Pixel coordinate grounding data
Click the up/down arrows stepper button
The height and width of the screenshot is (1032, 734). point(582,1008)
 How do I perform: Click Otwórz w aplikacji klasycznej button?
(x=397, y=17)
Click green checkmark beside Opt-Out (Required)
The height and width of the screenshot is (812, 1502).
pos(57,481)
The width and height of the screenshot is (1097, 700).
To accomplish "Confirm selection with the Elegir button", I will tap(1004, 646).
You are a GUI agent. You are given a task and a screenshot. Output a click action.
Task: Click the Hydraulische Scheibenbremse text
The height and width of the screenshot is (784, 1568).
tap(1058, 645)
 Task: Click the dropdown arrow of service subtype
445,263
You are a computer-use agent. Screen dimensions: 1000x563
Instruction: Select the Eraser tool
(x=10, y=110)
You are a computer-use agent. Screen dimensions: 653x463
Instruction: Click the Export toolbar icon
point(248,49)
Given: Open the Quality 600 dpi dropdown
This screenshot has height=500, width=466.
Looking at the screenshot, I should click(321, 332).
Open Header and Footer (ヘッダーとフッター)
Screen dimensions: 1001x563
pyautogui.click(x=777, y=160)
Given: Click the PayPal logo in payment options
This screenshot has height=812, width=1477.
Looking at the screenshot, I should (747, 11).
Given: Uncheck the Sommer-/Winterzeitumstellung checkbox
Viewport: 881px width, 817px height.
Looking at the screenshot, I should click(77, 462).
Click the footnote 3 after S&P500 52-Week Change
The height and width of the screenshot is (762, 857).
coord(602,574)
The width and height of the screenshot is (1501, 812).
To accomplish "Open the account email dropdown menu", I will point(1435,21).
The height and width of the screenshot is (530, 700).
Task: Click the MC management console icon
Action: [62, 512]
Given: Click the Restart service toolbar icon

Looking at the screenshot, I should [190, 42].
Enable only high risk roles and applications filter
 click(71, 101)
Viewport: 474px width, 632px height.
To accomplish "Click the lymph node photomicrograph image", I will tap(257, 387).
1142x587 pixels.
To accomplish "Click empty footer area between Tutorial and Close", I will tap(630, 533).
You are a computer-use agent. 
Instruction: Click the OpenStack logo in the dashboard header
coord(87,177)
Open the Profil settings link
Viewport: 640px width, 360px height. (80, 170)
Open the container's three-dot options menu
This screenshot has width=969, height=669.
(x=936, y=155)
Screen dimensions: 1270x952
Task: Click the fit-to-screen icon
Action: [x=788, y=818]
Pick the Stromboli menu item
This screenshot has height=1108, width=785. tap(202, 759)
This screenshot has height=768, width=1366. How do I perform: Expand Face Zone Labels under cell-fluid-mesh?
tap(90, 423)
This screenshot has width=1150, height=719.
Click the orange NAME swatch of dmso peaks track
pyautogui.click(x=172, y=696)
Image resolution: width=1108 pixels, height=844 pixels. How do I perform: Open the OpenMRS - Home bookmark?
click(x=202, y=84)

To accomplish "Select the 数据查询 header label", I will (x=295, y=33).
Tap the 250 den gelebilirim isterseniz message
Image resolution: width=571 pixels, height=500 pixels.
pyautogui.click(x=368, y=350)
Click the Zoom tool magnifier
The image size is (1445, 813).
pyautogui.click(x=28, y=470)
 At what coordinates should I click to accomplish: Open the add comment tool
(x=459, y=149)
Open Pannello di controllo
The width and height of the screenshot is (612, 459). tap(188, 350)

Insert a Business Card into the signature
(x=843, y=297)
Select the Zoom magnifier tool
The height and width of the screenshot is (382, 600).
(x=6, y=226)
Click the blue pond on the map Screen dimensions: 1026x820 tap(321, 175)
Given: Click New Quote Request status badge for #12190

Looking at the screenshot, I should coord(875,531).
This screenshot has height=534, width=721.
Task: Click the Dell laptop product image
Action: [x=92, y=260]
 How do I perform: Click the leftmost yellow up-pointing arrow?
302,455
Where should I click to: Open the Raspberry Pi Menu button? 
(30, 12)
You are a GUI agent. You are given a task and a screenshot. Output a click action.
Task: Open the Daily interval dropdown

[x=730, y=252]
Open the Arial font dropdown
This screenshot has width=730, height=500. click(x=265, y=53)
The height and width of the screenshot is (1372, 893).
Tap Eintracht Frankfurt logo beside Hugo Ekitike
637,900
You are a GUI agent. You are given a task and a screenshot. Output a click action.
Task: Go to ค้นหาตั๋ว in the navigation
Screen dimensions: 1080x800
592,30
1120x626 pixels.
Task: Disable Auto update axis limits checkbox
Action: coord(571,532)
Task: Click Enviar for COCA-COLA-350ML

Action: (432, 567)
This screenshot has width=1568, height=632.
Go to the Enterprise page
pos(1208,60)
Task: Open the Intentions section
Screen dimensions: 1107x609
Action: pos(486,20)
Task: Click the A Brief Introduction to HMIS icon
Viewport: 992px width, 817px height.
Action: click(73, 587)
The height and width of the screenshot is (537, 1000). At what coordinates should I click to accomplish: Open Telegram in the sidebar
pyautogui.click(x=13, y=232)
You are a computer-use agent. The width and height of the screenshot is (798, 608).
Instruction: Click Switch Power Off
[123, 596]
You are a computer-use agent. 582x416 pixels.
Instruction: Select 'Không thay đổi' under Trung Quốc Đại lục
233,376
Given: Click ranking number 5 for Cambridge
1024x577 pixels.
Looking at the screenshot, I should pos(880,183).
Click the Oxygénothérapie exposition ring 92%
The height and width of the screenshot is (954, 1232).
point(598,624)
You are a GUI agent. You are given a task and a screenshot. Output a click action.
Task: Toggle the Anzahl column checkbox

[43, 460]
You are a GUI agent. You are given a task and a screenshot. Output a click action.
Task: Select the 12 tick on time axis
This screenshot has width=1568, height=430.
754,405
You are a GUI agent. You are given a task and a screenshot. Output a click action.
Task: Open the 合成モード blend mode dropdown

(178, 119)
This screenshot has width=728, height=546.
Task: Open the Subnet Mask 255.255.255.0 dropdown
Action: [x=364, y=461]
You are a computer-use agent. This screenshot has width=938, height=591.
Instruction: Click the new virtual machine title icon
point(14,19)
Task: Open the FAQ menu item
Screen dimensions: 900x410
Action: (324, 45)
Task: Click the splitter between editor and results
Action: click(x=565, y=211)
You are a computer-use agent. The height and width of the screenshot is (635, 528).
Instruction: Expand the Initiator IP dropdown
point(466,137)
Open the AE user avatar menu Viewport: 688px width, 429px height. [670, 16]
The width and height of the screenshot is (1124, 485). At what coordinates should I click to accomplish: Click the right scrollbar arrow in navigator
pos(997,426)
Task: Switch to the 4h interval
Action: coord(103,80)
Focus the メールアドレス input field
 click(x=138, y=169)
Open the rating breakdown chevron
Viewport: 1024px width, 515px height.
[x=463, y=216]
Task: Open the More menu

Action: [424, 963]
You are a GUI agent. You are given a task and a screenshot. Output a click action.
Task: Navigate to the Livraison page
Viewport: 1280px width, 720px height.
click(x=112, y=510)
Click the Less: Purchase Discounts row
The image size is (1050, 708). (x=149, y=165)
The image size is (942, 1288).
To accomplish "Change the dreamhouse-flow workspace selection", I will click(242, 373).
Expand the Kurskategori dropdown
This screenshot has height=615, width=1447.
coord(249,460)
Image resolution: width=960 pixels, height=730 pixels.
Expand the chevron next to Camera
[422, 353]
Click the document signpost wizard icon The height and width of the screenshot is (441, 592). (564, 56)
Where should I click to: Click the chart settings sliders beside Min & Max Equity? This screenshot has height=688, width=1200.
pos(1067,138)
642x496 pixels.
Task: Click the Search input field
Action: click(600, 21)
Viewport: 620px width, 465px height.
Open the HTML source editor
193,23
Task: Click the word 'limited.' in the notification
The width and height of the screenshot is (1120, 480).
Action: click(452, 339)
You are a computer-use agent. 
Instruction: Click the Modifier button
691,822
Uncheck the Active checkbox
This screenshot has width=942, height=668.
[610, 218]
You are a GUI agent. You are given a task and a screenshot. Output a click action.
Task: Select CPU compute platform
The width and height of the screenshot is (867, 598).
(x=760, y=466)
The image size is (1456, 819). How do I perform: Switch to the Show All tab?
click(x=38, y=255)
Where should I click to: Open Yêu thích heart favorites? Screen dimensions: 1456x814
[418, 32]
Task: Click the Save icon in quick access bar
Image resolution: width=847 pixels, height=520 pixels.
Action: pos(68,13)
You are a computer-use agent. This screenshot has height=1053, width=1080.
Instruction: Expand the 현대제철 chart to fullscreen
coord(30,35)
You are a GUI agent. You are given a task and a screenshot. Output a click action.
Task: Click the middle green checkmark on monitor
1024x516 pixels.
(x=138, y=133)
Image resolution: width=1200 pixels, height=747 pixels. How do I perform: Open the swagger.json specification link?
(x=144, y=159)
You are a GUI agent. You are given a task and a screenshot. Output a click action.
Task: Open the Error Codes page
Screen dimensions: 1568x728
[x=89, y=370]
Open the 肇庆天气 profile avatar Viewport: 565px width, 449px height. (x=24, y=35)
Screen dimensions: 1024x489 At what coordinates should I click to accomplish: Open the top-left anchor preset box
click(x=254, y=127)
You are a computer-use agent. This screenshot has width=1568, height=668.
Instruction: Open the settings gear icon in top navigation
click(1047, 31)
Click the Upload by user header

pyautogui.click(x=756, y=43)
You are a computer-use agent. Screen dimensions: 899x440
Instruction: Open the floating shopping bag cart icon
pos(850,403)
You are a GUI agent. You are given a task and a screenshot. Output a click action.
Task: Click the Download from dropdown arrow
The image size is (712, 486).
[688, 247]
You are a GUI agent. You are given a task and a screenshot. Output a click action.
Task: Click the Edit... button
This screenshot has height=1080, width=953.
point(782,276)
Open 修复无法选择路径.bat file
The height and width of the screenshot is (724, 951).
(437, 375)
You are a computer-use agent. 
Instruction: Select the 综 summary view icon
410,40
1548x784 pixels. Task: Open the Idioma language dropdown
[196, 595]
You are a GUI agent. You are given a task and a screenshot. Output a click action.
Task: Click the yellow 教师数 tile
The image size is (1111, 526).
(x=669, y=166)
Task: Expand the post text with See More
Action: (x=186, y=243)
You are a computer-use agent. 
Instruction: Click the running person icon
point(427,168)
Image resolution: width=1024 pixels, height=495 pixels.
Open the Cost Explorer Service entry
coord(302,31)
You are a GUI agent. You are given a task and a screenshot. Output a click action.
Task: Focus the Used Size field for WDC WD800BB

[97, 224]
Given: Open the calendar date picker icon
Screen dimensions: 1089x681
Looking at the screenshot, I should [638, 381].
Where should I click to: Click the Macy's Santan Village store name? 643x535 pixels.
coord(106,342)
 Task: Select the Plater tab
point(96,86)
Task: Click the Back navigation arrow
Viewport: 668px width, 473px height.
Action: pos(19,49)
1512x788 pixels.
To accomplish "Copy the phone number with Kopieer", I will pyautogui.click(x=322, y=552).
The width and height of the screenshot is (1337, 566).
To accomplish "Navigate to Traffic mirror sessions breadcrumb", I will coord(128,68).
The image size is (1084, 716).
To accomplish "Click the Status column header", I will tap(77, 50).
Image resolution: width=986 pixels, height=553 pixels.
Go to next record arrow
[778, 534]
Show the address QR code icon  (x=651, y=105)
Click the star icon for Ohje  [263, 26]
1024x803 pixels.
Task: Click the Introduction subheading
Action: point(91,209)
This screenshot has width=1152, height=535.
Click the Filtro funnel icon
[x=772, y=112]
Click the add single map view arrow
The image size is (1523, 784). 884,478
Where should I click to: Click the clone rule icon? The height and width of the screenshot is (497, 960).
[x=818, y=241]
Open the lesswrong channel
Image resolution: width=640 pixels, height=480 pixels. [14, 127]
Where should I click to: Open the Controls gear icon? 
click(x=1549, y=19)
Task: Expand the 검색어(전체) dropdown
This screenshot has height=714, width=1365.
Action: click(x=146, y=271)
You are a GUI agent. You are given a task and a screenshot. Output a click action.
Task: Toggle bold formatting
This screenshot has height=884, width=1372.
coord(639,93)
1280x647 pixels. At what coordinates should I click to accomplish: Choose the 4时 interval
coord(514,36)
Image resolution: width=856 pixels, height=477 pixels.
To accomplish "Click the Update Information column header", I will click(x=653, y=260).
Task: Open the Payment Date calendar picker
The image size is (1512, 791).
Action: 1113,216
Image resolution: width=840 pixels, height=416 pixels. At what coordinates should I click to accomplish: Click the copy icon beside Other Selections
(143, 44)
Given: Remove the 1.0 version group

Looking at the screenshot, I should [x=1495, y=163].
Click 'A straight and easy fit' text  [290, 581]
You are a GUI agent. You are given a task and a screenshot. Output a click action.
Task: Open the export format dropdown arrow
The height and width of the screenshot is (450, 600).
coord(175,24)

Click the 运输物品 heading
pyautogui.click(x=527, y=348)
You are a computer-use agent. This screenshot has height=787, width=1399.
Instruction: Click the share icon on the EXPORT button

> [Exercise prompt] Every line that contains "avatar" should be copied out of the data.

> [Task result]
Open the AE user avatar menu Viewport: 688px width, 429px height. [670, 16]
Open the 肇庆天气 profile avatar Viewport: 565px width, 449px height. (x=24, y=35)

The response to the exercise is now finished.